Nos despedimos con un fuerte apretón de mano y yo me dirigí a la sala VIP a pasar la noche con un sandwich y una segunda cerveza, después de despedir a mi esposa y a mi suegro.
La verdad fue que aquella noche, a pesar de lo cansado que me encontraba, apenas di un par de cabezadas, principalmente porque había un par de parejas coreanas o japonesas, no recuerdo ahora muy bien, que cogían su vuelo a primera hora, que no dejaron de hablar en toda la noche. Lo que sí recuerdo, porque me llamó mucho la atención, es que no se quitaron ninguno de los cuatro la mascarilla que llevaban puesta, hecho este al que no estábamos acostumbrado a ver aquí en España hace unos treinta años. Sus razones tendrían. 
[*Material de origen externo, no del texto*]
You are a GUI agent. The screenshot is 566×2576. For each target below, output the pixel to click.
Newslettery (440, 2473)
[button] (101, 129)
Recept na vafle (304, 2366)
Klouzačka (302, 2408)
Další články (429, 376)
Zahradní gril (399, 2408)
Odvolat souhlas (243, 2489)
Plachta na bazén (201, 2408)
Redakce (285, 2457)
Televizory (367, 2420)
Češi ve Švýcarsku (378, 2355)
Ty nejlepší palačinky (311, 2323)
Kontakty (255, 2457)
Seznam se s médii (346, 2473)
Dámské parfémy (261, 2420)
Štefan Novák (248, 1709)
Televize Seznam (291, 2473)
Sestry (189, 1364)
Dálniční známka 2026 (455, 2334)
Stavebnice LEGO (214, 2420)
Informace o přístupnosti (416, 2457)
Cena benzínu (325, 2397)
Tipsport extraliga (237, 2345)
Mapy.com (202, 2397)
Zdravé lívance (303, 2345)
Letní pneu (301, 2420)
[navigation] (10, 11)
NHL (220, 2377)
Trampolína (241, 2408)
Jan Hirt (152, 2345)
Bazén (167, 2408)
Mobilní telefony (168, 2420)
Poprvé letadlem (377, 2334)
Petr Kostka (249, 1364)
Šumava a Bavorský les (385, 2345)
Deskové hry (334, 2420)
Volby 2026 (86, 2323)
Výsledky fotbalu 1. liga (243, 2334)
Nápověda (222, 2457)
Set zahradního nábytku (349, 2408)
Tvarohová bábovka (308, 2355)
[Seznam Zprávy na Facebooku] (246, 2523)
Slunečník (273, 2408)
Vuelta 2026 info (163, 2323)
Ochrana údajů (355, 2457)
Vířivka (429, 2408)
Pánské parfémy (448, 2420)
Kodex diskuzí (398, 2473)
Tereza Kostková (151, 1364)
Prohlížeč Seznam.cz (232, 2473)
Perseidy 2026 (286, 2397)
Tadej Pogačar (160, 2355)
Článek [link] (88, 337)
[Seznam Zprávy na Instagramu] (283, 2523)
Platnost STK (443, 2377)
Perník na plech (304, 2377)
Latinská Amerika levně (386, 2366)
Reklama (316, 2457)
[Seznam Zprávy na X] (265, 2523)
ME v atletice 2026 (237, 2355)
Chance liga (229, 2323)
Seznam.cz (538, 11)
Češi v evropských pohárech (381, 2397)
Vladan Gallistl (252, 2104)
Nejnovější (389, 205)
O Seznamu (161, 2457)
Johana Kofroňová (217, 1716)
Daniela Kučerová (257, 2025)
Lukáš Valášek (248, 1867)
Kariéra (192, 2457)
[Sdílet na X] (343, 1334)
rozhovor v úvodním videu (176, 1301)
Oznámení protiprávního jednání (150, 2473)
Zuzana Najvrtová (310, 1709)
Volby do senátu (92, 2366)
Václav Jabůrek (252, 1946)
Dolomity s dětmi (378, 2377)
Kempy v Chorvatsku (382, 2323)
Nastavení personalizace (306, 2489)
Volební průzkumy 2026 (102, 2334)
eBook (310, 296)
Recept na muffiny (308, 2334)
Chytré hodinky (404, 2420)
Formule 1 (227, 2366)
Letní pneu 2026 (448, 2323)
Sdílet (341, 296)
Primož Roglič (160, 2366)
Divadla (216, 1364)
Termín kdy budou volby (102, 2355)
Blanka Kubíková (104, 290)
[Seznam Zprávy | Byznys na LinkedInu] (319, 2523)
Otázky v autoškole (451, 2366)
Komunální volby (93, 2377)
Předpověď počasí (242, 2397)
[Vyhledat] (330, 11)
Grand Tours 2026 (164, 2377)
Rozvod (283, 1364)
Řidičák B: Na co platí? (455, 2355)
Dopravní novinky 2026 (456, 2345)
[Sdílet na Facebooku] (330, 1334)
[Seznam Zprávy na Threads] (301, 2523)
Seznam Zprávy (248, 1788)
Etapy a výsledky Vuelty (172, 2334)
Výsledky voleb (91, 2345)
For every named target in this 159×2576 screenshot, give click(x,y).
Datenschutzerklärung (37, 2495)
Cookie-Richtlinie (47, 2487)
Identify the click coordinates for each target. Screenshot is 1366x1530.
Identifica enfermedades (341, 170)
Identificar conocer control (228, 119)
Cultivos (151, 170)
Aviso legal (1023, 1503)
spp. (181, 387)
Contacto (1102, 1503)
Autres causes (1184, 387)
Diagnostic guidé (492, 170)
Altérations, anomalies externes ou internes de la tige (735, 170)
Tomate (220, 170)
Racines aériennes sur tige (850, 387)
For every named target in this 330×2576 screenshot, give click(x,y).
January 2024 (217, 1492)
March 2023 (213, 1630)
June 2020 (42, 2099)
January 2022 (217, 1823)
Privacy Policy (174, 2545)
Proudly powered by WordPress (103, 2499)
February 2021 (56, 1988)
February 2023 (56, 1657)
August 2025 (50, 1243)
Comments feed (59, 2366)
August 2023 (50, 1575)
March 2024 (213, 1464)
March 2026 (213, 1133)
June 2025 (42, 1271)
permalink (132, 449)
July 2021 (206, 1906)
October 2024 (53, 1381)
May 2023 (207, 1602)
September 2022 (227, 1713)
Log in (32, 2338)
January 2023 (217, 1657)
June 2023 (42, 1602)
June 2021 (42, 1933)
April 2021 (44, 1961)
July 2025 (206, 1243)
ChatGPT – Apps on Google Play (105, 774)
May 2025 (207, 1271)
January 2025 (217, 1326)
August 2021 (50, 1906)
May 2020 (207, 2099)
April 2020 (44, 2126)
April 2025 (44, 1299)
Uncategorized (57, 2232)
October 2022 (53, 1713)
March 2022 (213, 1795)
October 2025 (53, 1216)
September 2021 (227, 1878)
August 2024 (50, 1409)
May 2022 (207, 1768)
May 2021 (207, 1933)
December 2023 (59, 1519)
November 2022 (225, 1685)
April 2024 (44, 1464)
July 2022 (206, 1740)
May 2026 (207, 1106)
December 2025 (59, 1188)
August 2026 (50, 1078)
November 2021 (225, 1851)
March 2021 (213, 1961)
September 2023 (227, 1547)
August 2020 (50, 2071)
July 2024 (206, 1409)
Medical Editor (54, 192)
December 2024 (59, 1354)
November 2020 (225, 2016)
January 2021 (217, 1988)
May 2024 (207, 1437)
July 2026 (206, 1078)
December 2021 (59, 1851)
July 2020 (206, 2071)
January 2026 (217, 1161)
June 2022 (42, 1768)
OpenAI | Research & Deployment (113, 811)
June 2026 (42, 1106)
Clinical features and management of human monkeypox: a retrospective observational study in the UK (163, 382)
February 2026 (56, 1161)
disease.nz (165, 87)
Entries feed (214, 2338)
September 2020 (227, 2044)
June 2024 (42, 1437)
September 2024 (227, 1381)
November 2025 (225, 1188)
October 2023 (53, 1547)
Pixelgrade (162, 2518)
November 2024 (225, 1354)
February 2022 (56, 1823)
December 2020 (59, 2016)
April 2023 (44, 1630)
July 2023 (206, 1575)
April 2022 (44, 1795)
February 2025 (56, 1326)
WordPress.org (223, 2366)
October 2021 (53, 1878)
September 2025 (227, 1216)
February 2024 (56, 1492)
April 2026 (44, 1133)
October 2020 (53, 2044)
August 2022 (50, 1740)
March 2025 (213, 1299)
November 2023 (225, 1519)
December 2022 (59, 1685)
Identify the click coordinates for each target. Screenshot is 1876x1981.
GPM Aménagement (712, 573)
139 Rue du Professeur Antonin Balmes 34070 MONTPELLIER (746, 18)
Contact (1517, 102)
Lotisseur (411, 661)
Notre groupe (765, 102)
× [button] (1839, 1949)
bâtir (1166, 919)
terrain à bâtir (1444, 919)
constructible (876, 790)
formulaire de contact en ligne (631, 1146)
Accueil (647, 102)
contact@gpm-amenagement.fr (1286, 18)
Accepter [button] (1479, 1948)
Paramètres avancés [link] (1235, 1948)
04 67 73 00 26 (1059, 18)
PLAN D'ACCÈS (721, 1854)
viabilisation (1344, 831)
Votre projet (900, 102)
Y poco antes que diesen las nueve ya entraba por la puerta de la sala el inspector con ganas de tomarse un café. A esa hora ya me había tomado dos, pero le acompañé tomándome un tercero. “Los franceses están a punto de tomar tierra. Pasaron la noche en Madrid y han tomado el primer vuelo de esta mañana. Espero acabar antes de mediodía con este asunto”, a lo que yo le contesté con un irónico “he pasado la noche muy bien ; gracias”.

No quiero ser pesado en mi reiteración, pero no hay que olvidar eso de “SEGUIR EN CASA”. Y recalco: seguir en casa; se está demostrando que es la mejor solución para que el puto virus no te haga compañía. Castigo a los desaprensivos. Ya queda menos.